Extrahierter Text ->
- - -
Und jährlich grüßen die Adorno-Vorlesungen: Diesmal referierte Michèle Lamont, Soziologin der Harvard University, über Muster der Ausgrenzung.

Schlimmer als affirmative Soziologie: Adorno als Briefmarke. Bild: imago / schöning

Zusammen mit dem Suhrkamp Verlag veranstaltet das Frankfurter Institut für Sozialforschung (IfS) seit 2002 jährlich die Adorno-Vorlesungen. Dieses Jahr übernahm sie die amerikanische Soziologin Michèle Lamont, die an der Harvard University lehrt.

Die Vorlesungen sind nicht gedacht als hermetische Exegese für Adorno-Spezialisten oder von peinlichen Epigonen bestrittene Weihestunden. Adornos Denken soll vielmehr mit aktuellen wissenschaftlichen Ansätzen in Beziehungen gesetzt werden, wie Axel Honneth, Direktor des IfS, betonte. Michèle Lamont knüpft daran an, dass Adorno sich zeitlebens mit empirischer Sozialforschung beschäftigt hat.

In der ersten der drei Vorlesungen beschäftigte sich die Harvard-Professorin mit „Worlds of Morality, Group Boundaries and Societal Success“. Auf der Basis von Interviews aus den USA, Frankreich und Israel versuchte sie herauszufinden, wie sich Ungleichheit in den verschieden politischen Kontexten konstituiert. Pierre Bourdieu, bei dem Lamont in Paris studierte, hob das „symbolische Kapital“ – also kulturelle Fähigkeiten und Praktiken, in seiner Terminologie den „Habitus“ – hervor bei der Abgrenzung sozialer Klassen.

Für Michèle Lamont bestimmt dagegen ein Ensemble von Faktoren den „Mechanismus der Abgrenzung“. Neben der Verfügung über Ressourcen zählen dazu moralische Werte und kulturelle Praktiken. In ihrem Buch „Money, Morals and Manners“ (1992) hat sie die Unterschiede empirisch im Detail nachgewiesen. Anders als in den USA existieren in Frankreich schärfere Grenzziehungen zwischen den sozialen Klassen. Und unter der Herrschaft des Neoliberalismus haben sich in den USA Abgrenzungen durchgesetzt, die man mit den Begriffen Individualisierung und Entsolidarisierung fassen kann – als Folgen von steigender sozialer Unsicherheit durch marktkonforme Privatisierungen.

Affirmative Soziologie

Der „Marktfundamentalismus“ fördert die Stigmatisierung von Armut, aber gemeinsame kulturelle und moralische Werte können auch die Belastbarkeit beziehungsweise Widerstandskraft von benachteiligten Gruppen stärken. Umgekehrt gilt, dass Erfolglose neoliberale Werte in ihre Selbstwahr-nehmung übernehmen und sich als „Loser“ verstehen und verhalten.
- - -
Bereitgestelltes Material ->
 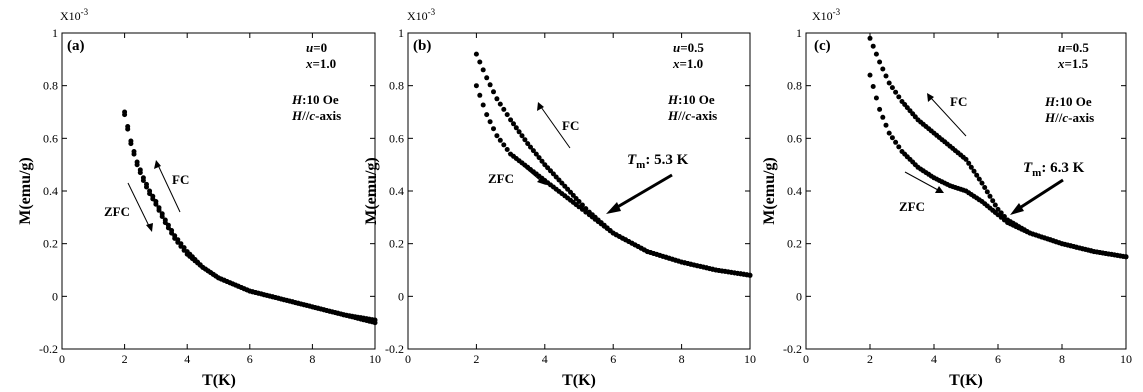 What do you see at coordinates (691, 100) in the screenshot?
I see `param-field: H:10 Oe` at bounding box center [691, 100].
- - -
Zu lösende Aufgaben ->
(1) Beantworte anhand des Artikels über die Adorno-Vorlesungen:
(a) Seit welchem Jahr veranstalten der Suhrkamp Verlag und das IfS die Adorno-Vorlesungen?
(b) Aus welchen Ländern stammen die Interviews, auf die Lamont ihre erste Vorlesung stützte?
(c) In welchem Jahr erschien Lamonts Buch „Money, Morals and Manners“?
(2) Setze den Artikel über die Adorno-Vorlesungen nach seinem letzten Satz fort.

Lösungen ->
(1)
(a) Seit 2002.
(b) Aus den USA, Frankreich und Israel.
(c) 1992.

(2)
Die zweite Vorlesung beruhte auf empirischen Untersuchungen von Lamont zum Innenleben der akademischen Community in den USA. Stipendien-, Forschungs- und Stellenvergabe beruhen in den USA hauptsächlich auf dem Prinzip der „peer review“, das heißt der Überprüfung der Eignung von Kandidaten beziehungsweise Antragsteller durch ausgewiesene Wissenschaftler. Die Auswahl durch solche Expertengremien wird in vielen Teilen der Welt eher skeptisch gesehen, weil die Methode für allerlei Korruption anfällig ist und die Kriterien in vielen Fällen diffus bleiben. Für die Sicherung von Qualität und Chancengleichheit jedoch bürgen allein klar definierte und explizierte Auswahlkriterien.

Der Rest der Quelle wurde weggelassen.